Cite as: http://hdl.handle.net/11858/00-001M-0000-002D-8F0F-A
Abstract
Linear compartmental models are commonly used in different areas of science, particularly in modeling the cycles of carbon and other biogeochemical elements. The representation of these models as linear autonomous compartmental systems allows different model structures and parameterizations to be compared. In particular, measures such as system age and transit time are useful model diagnostics. However, compact mathematical expressions describing their probability distributions remain to be derived. This paper transfers the theory of open linear autonomous compartmental systems to the theory of absorbing continuous-timeMarkov chains and concludes that the underlying structure of all open linear autonomous compartmental systems is the phase-type distribution. This probability distribution generalizes the exponential distribution from its application to one-compartment systems to multiple-compartment systems.

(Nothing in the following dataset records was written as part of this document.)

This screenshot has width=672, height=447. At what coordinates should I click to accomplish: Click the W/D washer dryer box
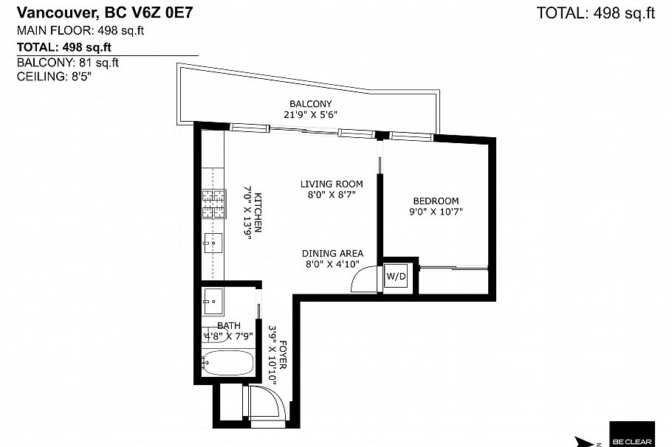pyautogui.click(x=397, y=276)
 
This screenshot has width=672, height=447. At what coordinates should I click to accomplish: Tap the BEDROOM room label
pyautogui.click(x=436, y=201)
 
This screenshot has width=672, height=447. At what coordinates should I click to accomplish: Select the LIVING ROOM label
pyautogui.click(x=332, y=184)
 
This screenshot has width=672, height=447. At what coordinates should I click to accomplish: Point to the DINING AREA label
pyautogui.click(x=332, y=253)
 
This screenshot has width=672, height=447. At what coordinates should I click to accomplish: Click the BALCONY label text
pyautogui.click(x=310, y=104)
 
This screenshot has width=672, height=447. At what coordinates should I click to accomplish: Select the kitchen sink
pyautogui.click(x=213, y=242)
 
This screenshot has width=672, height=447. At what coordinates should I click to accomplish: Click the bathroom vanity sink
pyautogui.click(x=213, y=300)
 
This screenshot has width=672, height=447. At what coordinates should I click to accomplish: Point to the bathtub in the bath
pyautogui.click(x=228, y=363)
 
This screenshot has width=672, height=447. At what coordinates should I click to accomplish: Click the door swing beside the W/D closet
pyautogui.click(x=366, y=280)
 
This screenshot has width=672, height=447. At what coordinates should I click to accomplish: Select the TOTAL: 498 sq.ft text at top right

Furthermore, this paper shows that important system diagnostics have natural probabilistic counterparts. For example, in steady state the system’s transit time coincides with the absorption time of a related Markov chain, whereas the system age and compartment ages correspond with backward recurrence times of an appropriate renewal process. These relations yield simple explicit formulas for the system diagnostics that are applied to one linear and one nonlinear carbon-cycle model in steady state. Earlier results for transit-time and system-age densities of simple systems are found to be special cases of probability density functions of phase-type. The new explicit formulas make costly long-term simulations to obtain and analyze the age structure of open linear autonomous compartmental systems in steady state unnecessary.